On se rappellera qu’près le coup d’État de juillet 1994, Mme Bensouda devint conseillère juridique auprès du dictateur Yahya Jammeh, avant d’être  promue en 1996 procureur principal, poste qu’elle occupa jusqu’en 1998 avant de devenir procureur général de Banjul et ministre de la Justice du tyran jusqu’en 2000.

Voici le contenu de la lettre:

Chère Madame,

Le 29 octobre 2019, des membres de votre bureau ont rencontré à Conakry le ministre guinéen de la Justice, à propos des procès pour les crimes contre l’humanité du 28 septembre 2009. Au terme de cette réunion, vos envoyés ont déclaré qu’« il est important aujourd’hui que le procureur connaisse la date du procès et que la CPI soit venue accompagner le gouvernement guinéen »

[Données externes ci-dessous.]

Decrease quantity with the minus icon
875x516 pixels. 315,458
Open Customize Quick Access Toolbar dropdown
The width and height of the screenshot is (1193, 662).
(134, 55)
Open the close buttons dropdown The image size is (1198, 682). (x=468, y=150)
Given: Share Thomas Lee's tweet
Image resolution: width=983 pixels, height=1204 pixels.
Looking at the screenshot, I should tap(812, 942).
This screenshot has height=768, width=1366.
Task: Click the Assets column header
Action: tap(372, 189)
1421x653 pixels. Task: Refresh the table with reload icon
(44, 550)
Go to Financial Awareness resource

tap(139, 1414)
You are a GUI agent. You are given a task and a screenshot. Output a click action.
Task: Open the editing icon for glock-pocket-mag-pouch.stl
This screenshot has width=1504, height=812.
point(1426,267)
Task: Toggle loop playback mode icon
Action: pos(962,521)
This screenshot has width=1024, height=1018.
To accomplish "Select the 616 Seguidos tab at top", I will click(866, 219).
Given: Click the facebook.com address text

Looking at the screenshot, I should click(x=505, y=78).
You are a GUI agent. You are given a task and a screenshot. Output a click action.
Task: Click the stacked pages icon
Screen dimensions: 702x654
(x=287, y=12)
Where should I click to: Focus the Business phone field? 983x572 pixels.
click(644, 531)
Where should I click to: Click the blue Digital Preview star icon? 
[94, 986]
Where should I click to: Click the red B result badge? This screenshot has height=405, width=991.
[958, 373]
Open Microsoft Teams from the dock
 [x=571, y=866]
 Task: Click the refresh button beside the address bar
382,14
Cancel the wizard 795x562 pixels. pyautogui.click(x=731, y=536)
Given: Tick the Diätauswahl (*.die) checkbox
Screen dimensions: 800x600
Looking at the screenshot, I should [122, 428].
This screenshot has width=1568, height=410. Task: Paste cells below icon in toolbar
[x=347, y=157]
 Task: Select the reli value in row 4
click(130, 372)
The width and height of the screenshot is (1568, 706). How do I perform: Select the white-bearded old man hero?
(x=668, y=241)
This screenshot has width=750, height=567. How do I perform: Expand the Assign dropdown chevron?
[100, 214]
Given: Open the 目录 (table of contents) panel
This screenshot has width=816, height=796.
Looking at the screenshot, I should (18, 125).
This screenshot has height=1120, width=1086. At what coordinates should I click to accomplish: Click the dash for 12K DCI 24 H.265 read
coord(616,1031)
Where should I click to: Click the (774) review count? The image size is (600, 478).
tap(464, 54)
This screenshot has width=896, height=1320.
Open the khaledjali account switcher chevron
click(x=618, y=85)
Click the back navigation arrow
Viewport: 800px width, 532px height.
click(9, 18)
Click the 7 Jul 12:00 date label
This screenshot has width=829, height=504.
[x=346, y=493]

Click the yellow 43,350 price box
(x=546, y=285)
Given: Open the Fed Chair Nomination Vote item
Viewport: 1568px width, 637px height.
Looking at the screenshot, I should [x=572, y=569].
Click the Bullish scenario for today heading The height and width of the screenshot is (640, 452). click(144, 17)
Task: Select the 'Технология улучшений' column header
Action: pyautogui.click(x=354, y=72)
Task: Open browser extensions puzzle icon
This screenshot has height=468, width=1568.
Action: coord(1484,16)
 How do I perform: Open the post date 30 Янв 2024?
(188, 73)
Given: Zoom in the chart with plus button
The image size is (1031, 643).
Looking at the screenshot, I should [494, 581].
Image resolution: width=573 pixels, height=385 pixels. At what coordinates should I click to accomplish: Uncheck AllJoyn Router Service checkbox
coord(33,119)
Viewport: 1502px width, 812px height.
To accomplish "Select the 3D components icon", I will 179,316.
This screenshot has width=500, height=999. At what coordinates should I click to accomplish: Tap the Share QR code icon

Il est sidérant de la part de tous les observateurs des violations constantes des droits de l’homme en Guinée, de voir que, dix ans après que ces crimes aient été commis, la cour dont vous êtes le procureur se prête encore à des déclarations d’intentions des ministres guinéens de la justice. Les tactiques de dénis de justice du gouvernement guinéen ne peuvent plus tromper que ceux qui veulent s’y prêter.  La cour pénale internationale a été interpellée plus d’une dizaine de fois, notamment par notre organisation, sur la volonté manifeste du gouvernement guinéen d’enterrer les crimes. À chaque fois, les associations de victimes et de défense des droits de l’homme ont fait mention, avec des preuves à l’appui, de la futilité d’espérer des procès crédibles de la part du gouvernement guinéen. Elles ont unanimement réclamé que la CPI engage des enquêtes finales et organisent les procès des inculpés. En vain.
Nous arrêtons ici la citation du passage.